Log output can be enabled or disabled globally by switching between the desired log object and pyoslog.OS_LOG_DISABLED:

import pyoslog
log = pyoslog.OS_LOG_DEFAULT
pyoslog.os_log(log, 'Log output enabled')
log = pyoslog.OS_LOG_DISABLED
pyoslog.os_log(log, 'Log output disabled')

It is also possible to check whether individual log types are enabled for a particular log object:

import pyoslog
pyoslog.os_log_type_enabled(pyoslog.OS_LOG_DEFAULT, pyoslog.OS_LOG_TYPE_DEBUG)

It is not possible to directly set a log object's mode from Python, but see the config section of man log for documentation about doing this in sudo mode.

Integration with the logging module

Use the pyoslog Handler to direct messages to pyoslog:

import logging, pyoslog
handler = pyoslog.Handler()
handler.setSubsystem('org.example.your-app', 'filter-category')
logger = logging.getLogger()
logger.addHandler(handler)
logger.error('message')

Logger levels are mapped internally to the OS_LOG_TYPE_* values – for example, logger.debug('message') will generate a message of type OS_LOG_TYPE_DEBUG.

Receiving log messages

Logs can be viewed using Console.app or the log command. For example, messages sent using the default configuration can be streamed using:

log stream --predicate 'processImagePath CONTAINS [c] "python"'

Messages sent using custom log objects can be filtered more precisely. For example, to receive messages from the labelled subsystem used in the example above:

log stream --predicate 'subsystem == "ac.robinson.pyoslog"' --level debug

See man log for further details about the available options and filters.

Handling cleanup

When labelling subsystem and category using the native C methods there is a requirement to free the log object after use (using os_release). The pyoslog module handles this for you – there is no need to del or release these objects.

Limitations

As noted above, while the macOS os_log API allows use of a format string with many methods, this name is required to be a C string literal. As a result, pyoslog hardcodes all format strings to "%{public}s".

Testing

The pyoslog module's tests require the pyobjc OSLog framework wrappers and the storeWithScope initialiser in order to verify output so, as a result, can only be run on macOS 12 or later.

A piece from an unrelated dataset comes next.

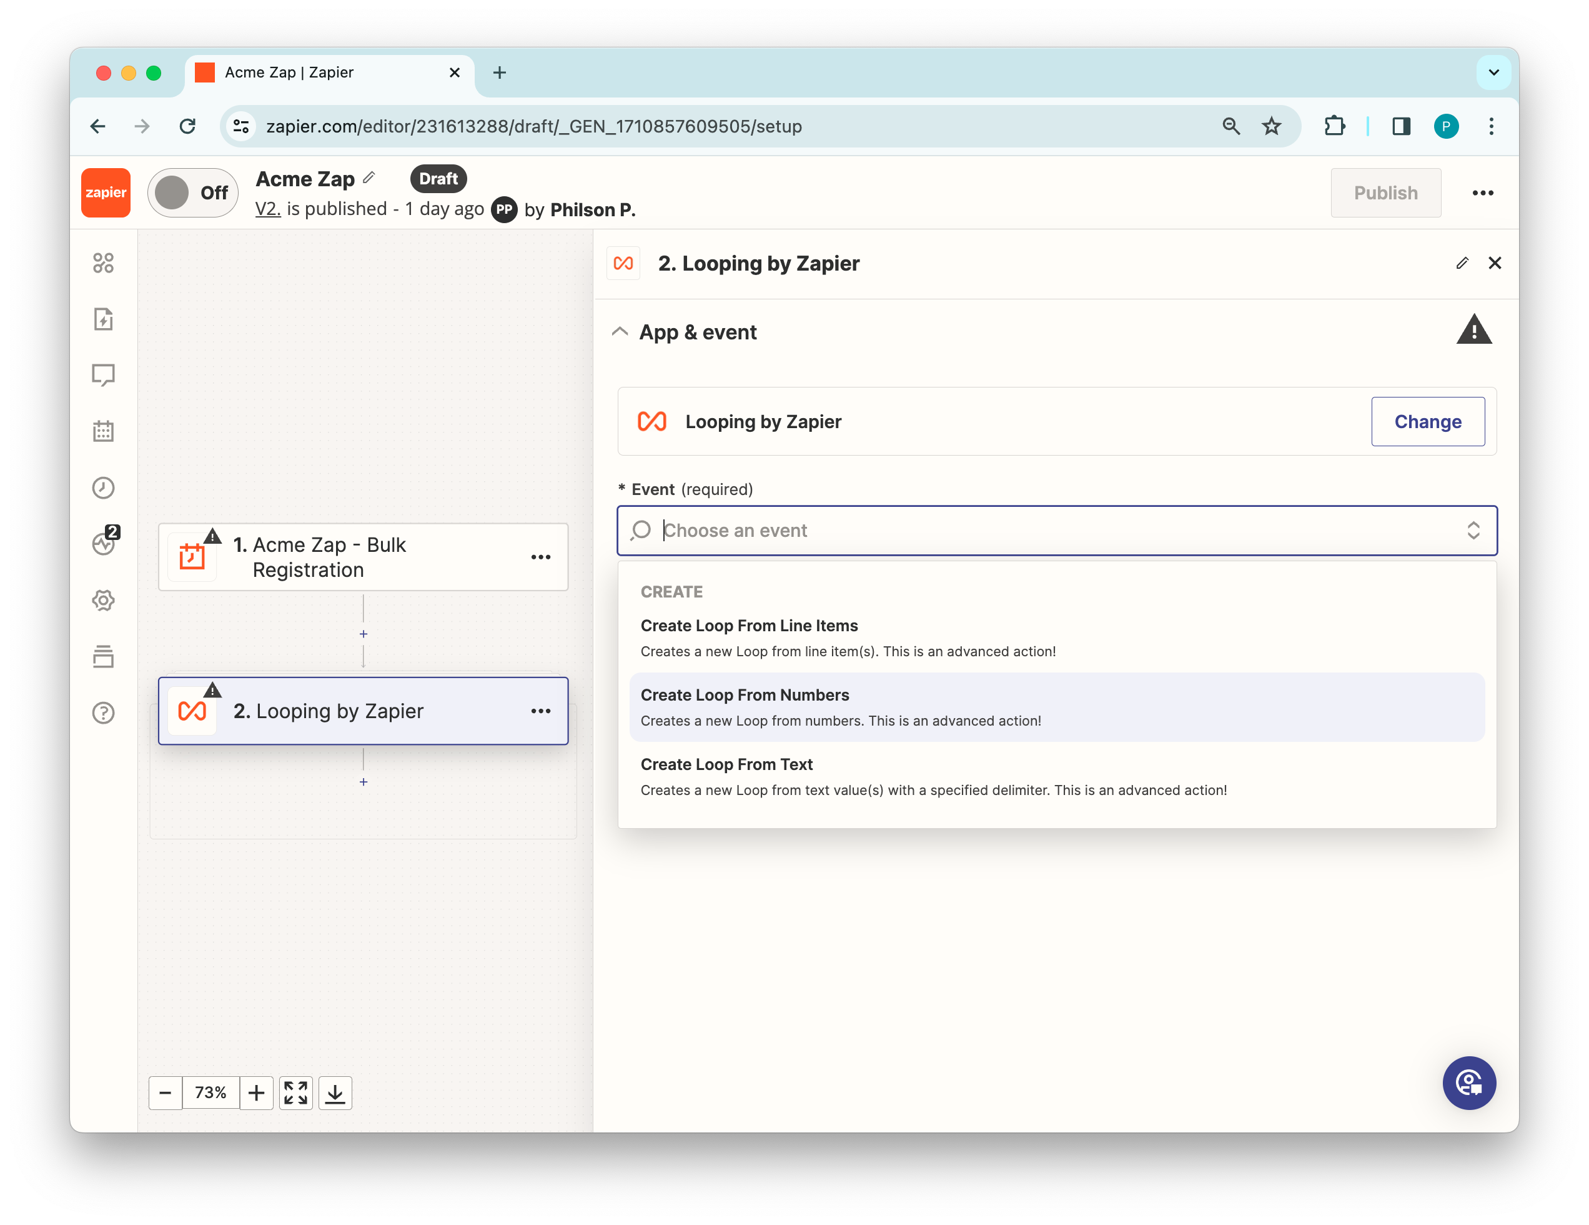Click the Choose an event dropdown field
Image resolution: width=1589 pixels, height=1225 pixels.
click(1055, 531)
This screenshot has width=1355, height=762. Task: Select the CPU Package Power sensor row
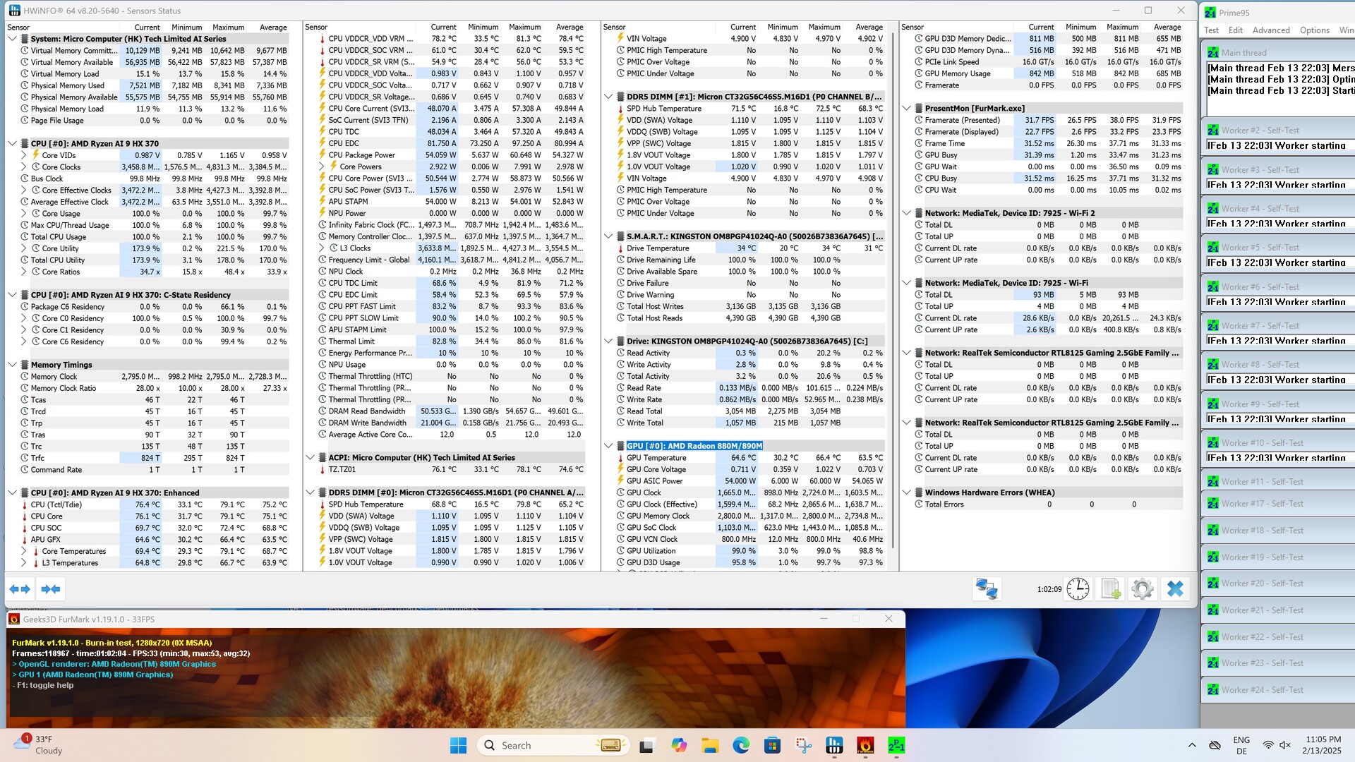[362, 155]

After installing the OSLog wrappers (via python -m pip install pyobjc-framework-OSLog), navigate to the tests directory and run:

python -m unittest

All of pyoslog's code is covered by tests, but please note that if Console.app is live-streaming messages, some tests may fail. See test_logging.py for discussion about why this is the case.

Alternatives

At the time this module was created there were no alternatives available on PyPi. Since then, the macos-oslog module has been released, with broadly equivalent functionality to pyoslog, except for the need to manually release the log object. There is also os-signpost, which uses cython to provide the OSSignposter API, and could easily be extended to provide os_log functionality.

In addition, there are other options available if PyPi access is not seen as a constraint:

Note that the pyobjc module OSLog is for reading from the unified logging system rather than writing to it (and as a result is used for testing pyoslog). A log.h binding is on that project's roadmap, but not yet implemented.